Three Republican senators crossed the aisle Tuesday to help defeat a Pennsylvania resolution that sought to define marriage as a heterosexual union in the state constitution.

The 8-to-6 vote in favor of tabling the measure in the Republican-controlled Senate Judiciary Committee leaves the joint resolution on limited life support.

Senator John H. Eichelberger, Jr. first announced he would sponsor the resolution in May of last year but postponed its introduction until January due to the economy, the conservative lawmaker said.

Eichelberger's resolution would insert the following language into the state constitution: “Only a union of one man and one woman shall be valid and recognized as a marriage in this Commonwealth.”

But three Republican and five Democratic lawmakers disagreed.
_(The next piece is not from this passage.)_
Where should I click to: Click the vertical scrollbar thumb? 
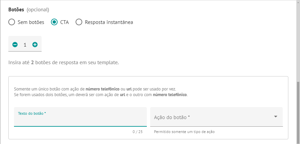(x=298, y=113)
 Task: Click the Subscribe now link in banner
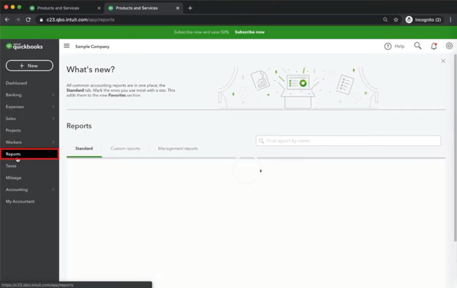[249, 32]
Joining all the committee's Democrats in killing the resolution were Republicans Pat Browne, Jane Earll and Mary Jo White.
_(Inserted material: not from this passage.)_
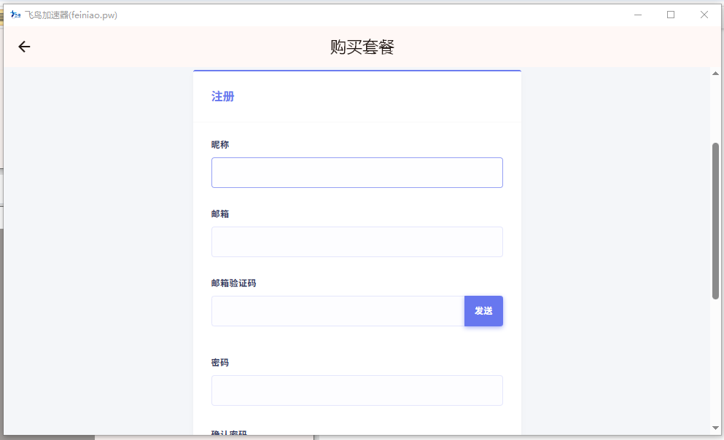Click the 昵称 field label
The image size is (724, 440).
(220, 145)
Keystone Progress, a group that opposed the measure, claimed victory after the vote.

“We should celebrate, but we need to remain vigilant,” Michael Morrill said on the group's blog. “It is unlikely, but it is possible that the bill could come to life again.”

The group said its members responded to a call to action with over 120,000 emails and thousands more calls and letters urging committee members to reject the measure.
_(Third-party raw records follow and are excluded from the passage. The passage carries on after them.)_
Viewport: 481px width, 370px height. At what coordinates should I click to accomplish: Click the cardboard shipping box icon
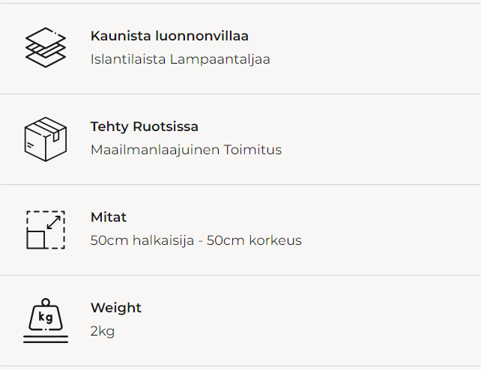(x=46, y=139)
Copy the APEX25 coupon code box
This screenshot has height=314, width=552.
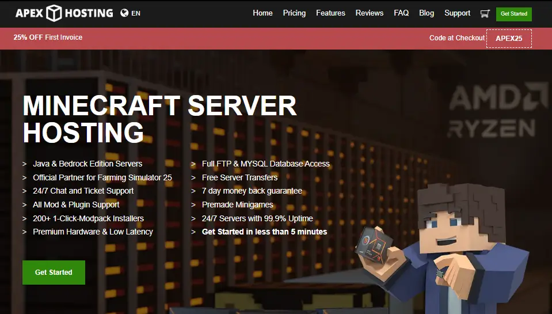click(509, 39)
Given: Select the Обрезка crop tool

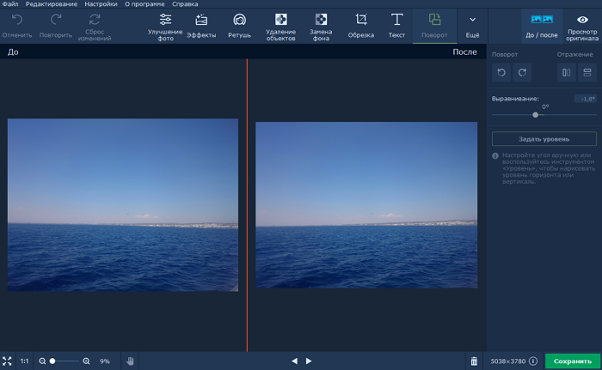Looking at the screenshot, I should point(361,25).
Pennsylvania voters – like much of the country – are clearly divided on the issue. According to a June, 2009 Franklin & Marshall statewide poll, 48% of respondents support defining marriage as a heterosexual union in the state constitution, while 46% said they were opposed. However, a majority of voters (58%) support civil unions for gay and lesbian couples.

Currently, Pennsylvania bans gay marriage by law, which anti-gay marriage foes say leaves the law vulnerable to being overturned by a judge.